[Pixel coordinate grounding data]
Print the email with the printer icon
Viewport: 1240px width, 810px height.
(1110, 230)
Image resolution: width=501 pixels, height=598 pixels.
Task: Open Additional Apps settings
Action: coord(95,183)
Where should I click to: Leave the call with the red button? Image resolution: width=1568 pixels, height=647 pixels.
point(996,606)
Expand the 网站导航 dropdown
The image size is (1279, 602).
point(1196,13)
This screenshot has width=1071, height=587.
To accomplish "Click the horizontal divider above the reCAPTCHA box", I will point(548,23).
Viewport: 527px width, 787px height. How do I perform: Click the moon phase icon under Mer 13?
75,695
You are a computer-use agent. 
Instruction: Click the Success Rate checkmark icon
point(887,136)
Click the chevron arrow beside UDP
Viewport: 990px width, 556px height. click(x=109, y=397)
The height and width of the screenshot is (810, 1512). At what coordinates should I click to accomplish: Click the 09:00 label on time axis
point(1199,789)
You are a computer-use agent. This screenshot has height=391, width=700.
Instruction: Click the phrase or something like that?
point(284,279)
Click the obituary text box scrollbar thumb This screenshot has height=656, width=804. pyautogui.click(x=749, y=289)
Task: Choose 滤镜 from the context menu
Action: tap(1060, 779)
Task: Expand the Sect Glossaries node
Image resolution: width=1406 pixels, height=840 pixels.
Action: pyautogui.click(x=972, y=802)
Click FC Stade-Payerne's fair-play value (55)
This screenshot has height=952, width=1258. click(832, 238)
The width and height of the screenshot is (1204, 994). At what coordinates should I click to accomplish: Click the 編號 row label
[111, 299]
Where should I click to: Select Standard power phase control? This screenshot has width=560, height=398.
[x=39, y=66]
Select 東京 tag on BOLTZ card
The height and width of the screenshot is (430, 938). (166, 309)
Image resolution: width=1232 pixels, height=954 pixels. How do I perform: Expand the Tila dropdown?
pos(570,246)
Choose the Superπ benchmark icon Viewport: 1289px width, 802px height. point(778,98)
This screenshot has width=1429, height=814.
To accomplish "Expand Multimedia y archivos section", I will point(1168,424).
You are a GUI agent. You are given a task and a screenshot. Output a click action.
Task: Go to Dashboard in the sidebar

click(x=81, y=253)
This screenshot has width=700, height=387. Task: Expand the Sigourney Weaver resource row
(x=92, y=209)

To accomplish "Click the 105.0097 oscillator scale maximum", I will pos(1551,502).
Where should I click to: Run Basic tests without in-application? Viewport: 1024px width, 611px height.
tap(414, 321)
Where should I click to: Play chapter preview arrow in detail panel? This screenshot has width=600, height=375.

What the exercise asks >> Show all lines from the data that contain "agent".

Expected answer >>
You are a computer-use agent. 
You are a computer-use agent. This screenshot has height=391, width=700.
You are a GUI agent. You are given a task and a screenshot. Output a click action.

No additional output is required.